Another way to investigate the impact of heteronormativity is to utilize the concept of microaggressions—the brief, commonplace verbal, behavioral, and environmental indignities experienced by nonheterosexual families and other marginalized groups. These microaggressions can manifest in a variety of ways that are subtle and unintentional, and can include invisibility, silence, intrusive questioning, and the limitations of language to describe relationship and familial bonds. Developing a clear description of the incidence and impacts of microaggressions could do much to sensitize students to the negative cumulative effects of heteronormativity on LGBT families.

Include an Examination of Heterosexual Privilege

The privileges of a heterosexual lifestyle are vast and can operate in both an overt and covert fashion. For example, people of all sexual orientations have the right to talk about who they are without the necessity of discussing sexual behavior as the central component of their identity. The barrier that many heterosexual people describe as inhibiting their capacity for authentic intimate relationships with LGBT people is their assumption that sexuality will be central to conversation. Heterosexual youth are allowed to talk about their interests, beliefs, and relationships without discussing sexual behavior, whereas sexual minority youth do not hold this privilege.

Hudak (2007) points out that the heterosexual part of marriage remains largely detached from any analysis of relationship in the marriage and family therapy literature. This has obfuscated the fact that gender oppression can coexist with heterosexual privilege. Although women may experience gender oppression within the context of heterosexual marriage, they are simultaneously conferred significant social status and a variety of economic and legal rights and protections based on their partnerships with men. Incorporating heterosexual privilege into our analysis of relationship also would foster a deeper understanding of intersectionality. Those whose lives have been marginalized by their gender, race, and/or class often fail to recognize their heterosexual privilege and may resist the use of civil rights as a framework for discussing LGBT exclusion. Students could gain the capacity to support conversations that examine the various and complex forms of subjugation and privilege that exist simultaneously and function to shape the lives of families.

Conclusion

We are only beginning to understand the ways in which heteronormativity, the practices and institutions that legitimize and privilege heterosexuality, shape cultural conceptions of health and normalcy. Decentering heteronormativity is a generative process; it creates possibilities for being in the world and in relationship outside the confines of heterosexuality and traditional gender roles. It transforms the notion of “family” as a static entity to a verb that enables us to “do family.” “Doing family” celebrates diversity and variation as the new norm, enhances research questions, and furthers scholarship and social justice.

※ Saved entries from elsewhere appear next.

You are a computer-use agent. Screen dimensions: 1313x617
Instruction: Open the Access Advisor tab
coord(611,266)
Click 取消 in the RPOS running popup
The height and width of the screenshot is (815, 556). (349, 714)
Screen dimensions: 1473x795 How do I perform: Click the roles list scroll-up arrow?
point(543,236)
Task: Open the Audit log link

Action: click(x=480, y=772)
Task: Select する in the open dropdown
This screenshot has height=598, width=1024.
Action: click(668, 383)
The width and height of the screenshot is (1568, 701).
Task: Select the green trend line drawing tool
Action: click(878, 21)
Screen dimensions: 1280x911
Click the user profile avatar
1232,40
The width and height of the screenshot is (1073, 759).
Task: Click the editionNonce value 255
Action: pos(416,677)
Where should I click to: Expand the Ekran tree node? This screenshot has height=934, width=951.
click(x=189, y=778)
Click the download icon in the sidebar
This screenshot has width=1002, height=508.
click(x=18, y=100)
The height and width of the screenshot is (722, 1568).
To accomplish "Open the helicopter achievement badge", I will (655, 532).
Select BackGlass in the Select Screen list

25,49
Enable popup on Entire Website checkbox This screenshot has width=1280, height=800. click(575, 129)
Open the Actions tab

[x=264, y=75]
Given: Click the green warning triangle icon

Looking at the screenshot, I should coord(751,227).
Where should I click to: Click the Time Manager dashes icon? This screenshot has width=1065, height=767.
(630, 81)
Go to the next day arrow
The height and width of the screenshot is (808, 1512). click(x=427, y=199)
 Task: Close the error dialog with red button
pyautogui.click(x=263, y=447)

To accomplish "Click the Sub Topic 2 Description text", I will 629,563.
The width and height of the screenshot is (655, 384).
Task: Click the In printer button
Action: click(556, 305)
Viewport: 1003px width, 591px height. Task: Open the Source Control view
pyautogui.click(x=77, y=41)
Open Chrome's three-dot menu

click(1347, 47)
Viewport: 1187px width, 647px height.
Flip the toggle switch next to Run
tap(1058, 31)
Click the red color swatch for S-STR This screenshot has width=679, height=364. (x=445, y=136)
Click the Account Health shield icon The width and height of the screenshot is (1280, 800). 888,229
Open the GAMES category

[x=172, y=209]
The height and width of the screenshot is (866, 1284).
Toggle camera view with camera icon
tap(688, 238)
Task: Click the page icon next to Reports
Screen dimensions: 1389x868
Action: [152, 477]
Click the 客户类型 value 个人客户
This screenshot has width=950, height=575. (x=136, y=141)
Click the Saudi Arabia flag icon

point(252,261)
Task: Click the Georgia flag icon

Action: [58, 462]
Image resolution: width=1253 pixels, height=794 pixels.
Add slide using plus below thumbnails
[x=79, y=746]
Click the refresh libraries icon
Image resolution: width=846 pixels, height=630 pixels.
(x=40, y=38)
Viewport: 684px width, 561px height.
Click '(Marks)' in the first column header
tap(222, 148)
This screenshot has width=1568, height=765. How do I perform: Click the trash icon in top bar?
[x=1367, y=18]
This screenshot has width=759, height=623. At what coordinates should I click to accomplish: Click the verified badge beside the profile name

To decenter heteronormativity, the rules of culture must be suspended—particularly the constraints attached to binary definitions of gender, family, and sexual orientation. Indeed, the very ways that Western thought is organized “around a series of dualities, of operations of comparing and contrasting” (Hare-Mustin 2004, p. 15) maintains the illusion of binaries—male/female, heterosexual/gay—always subjugating one to the other. To abandon these discourses would mean articulating a challenge to “traditional” family values.

What is the definition of a marriage or a family? Who gets to decide, and for what purpose? Will nonheterosexual couples and families be included in considering current definitions? As family therapists, we are uniquely poised to transform the meanings attached to “marriage” and “family”—to focus on the quality of relationship rather than on the gender of a partner or the assumption of particular roles. We have attempted to take a step forward in grappling with these questions, beginning what we hope is a long and fruitful conversation.